This was a very interesting post to me.

I had decided I needed to sit on it a few days before responding, and I did...

I guess I would say that I did not imagine European states as requiring to stand up to the US, or to compete with it. Rather, I thought in terms of NATO, which is honestly a bad idea, because you are right: the classical powers of Europe should not treat themselves as a mere extension of American interests in Europe. '

Where I would disagree is that they need to band together as the EU to counter it... but then I thought about this more: it makes sense because it will undermine the attempts of individual members to compete for individual deals with the US that are preferential, but actually lose their value as the profit margins become less and less in their competition to land these deals, and how this sort of negotiating could lead to undermining the European market and capital as a whole.

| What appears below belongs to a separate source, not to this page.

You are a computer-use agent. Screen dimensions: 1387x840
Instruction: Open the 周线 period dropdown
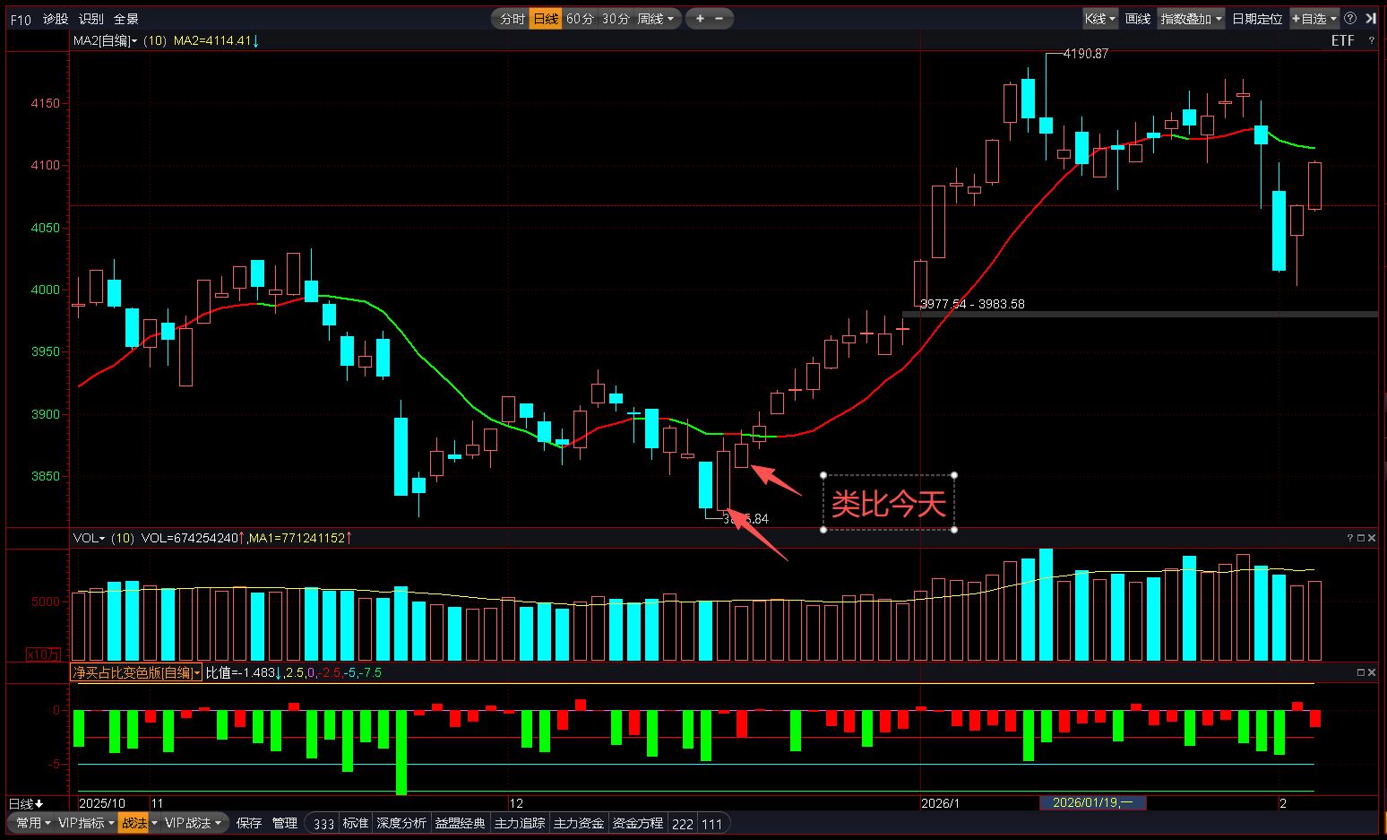click(655, 19)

This led to a lot more complex thoughts about economics and sovereignty -- a real spiderweb of things going on. But I still cannot bring myself to signing off on the EU... but now I understand it more.

I'd really need to chew on this geopolitical nut a lot longer to get anywhere on this specific topic... and I have not even begun to consider it from the unique perspectives of Poland / Hungary / Romania and other nations that are more interested in an alternative to secular humanist liberal democracy & cosmopolitan monoculture.

Hopefully my thoughts on this will evolve over the years... but I have to asy, they may not simply because I am more of a philosophy guy and there are too many wires going back to realpolitik to make it appealing to me.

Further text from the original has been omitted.